* Input for this task *

········

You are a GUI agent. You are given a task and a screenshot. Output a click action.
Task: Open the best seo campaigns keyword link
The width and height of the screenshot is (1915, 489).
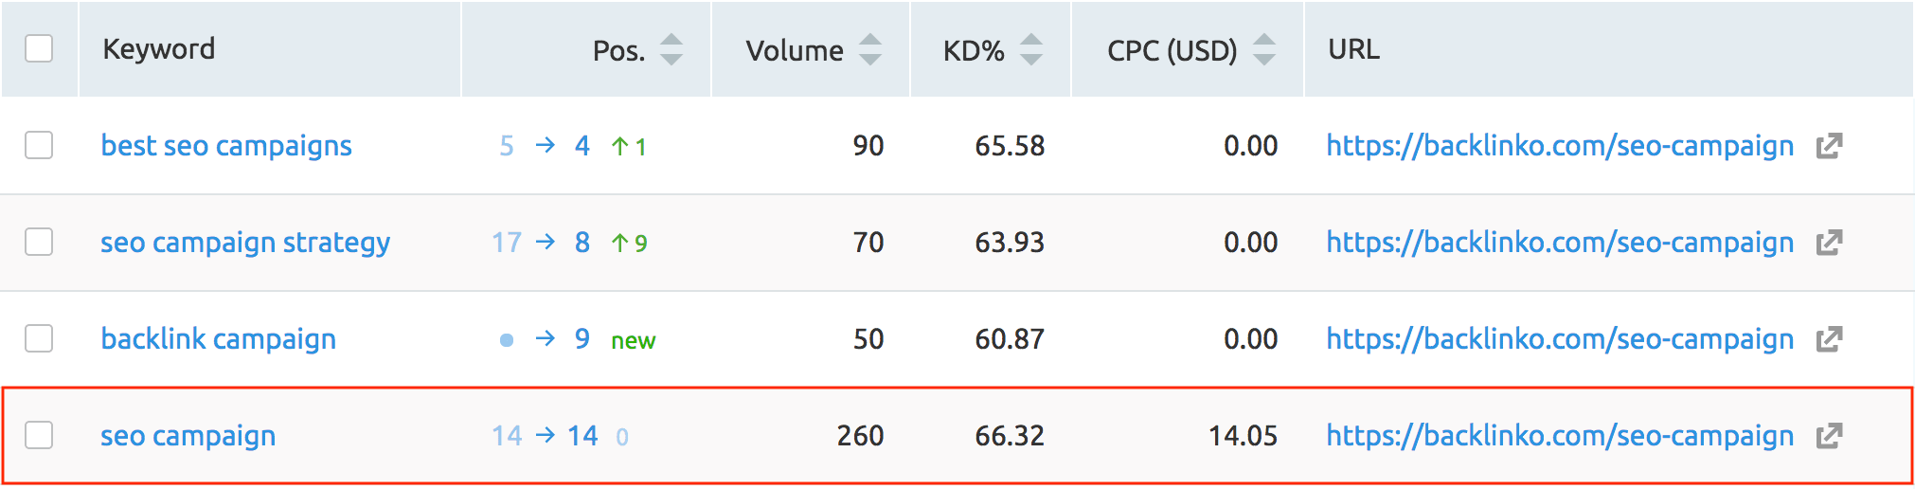coord(226,146)
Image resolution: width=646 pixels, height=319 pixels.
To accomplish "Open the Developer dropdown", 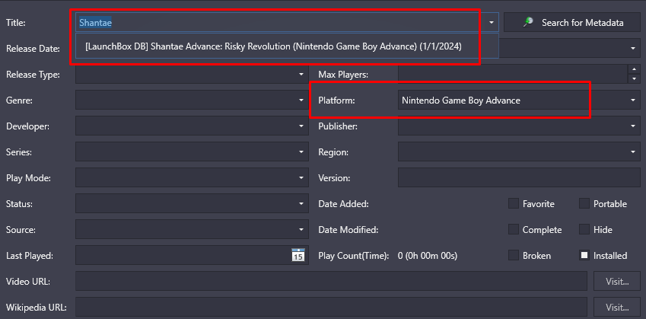I will click(x=192, y=126).
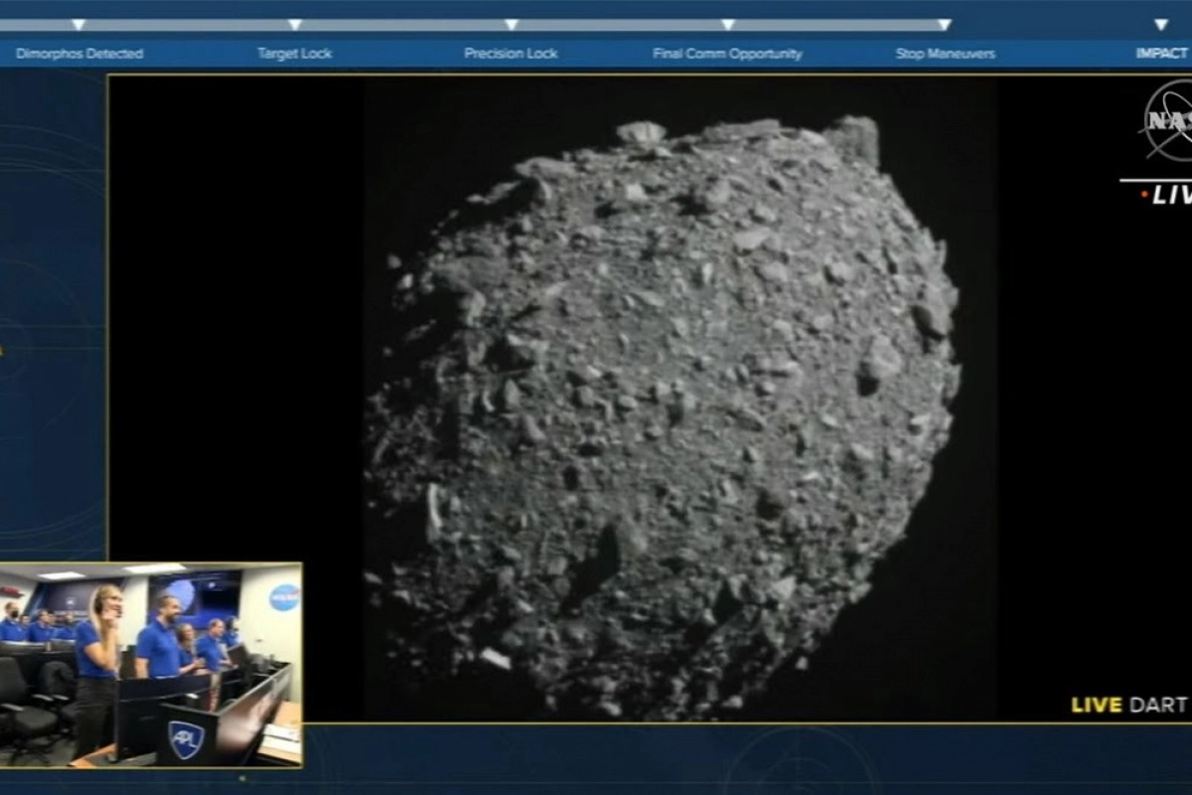
Task: Click the triangle marker above Precision Lock
Action: [512, 25]
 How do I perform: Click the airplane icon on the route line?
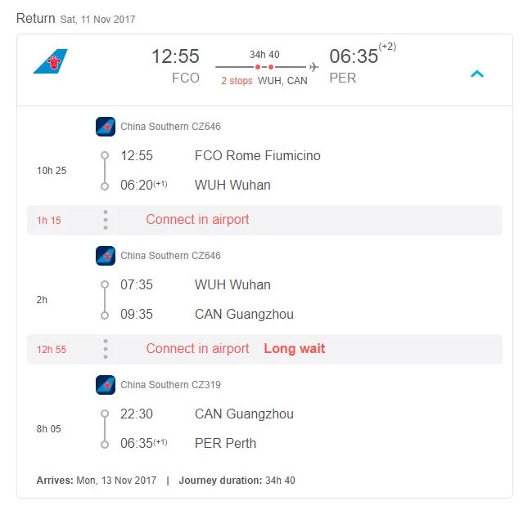(x=314, y=67)
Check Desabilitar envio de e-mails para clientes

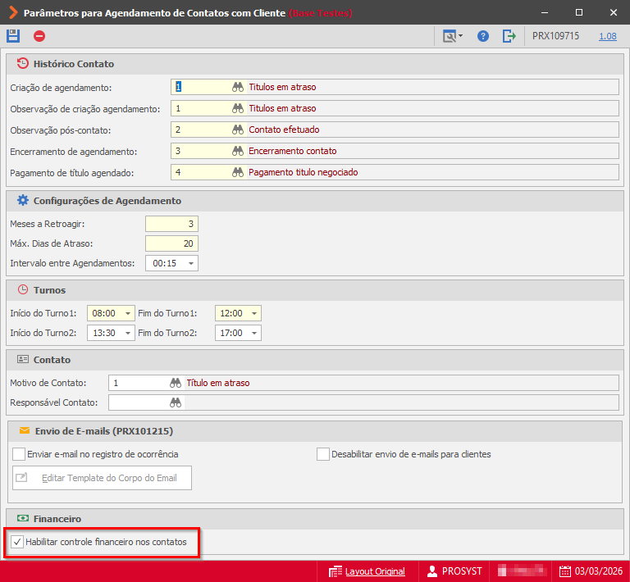pyautogui.click(x=323, y=454)
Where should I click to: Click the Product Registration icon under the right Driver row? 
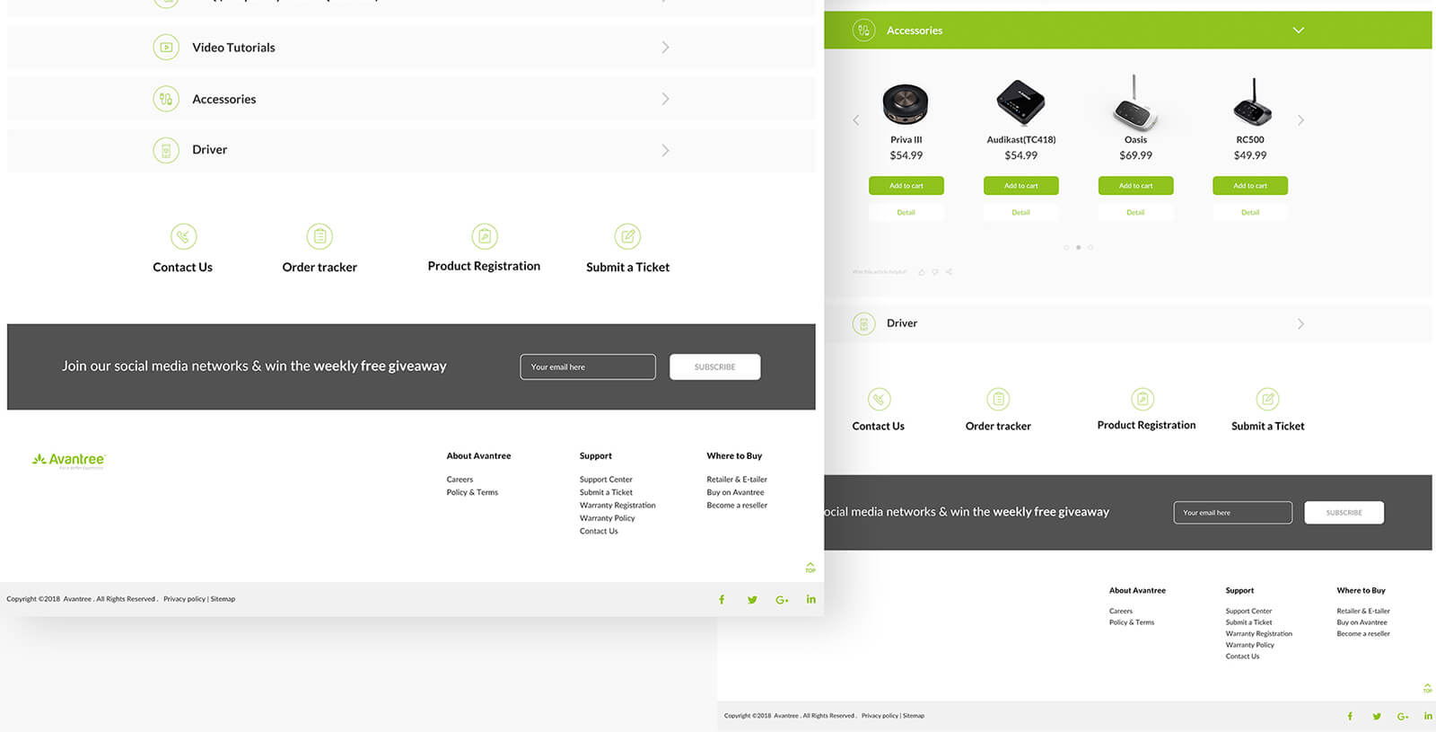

········

* Task directions *
Switch "icon" to "button" in the lines from the one containing "How do I perform: Click" through the last line, keeping everything else unchanged. Give only those lines, and leave out the pictures.

* Correct response *
 How do I perform: Click the airplane button on the route line?
(x=314, y=67)
Check Desabilitar envio de e-mails para clientes

pyautogui.click(x=323, y=454)
Where should I click to: Click the Product Registration button under the right Driver row? 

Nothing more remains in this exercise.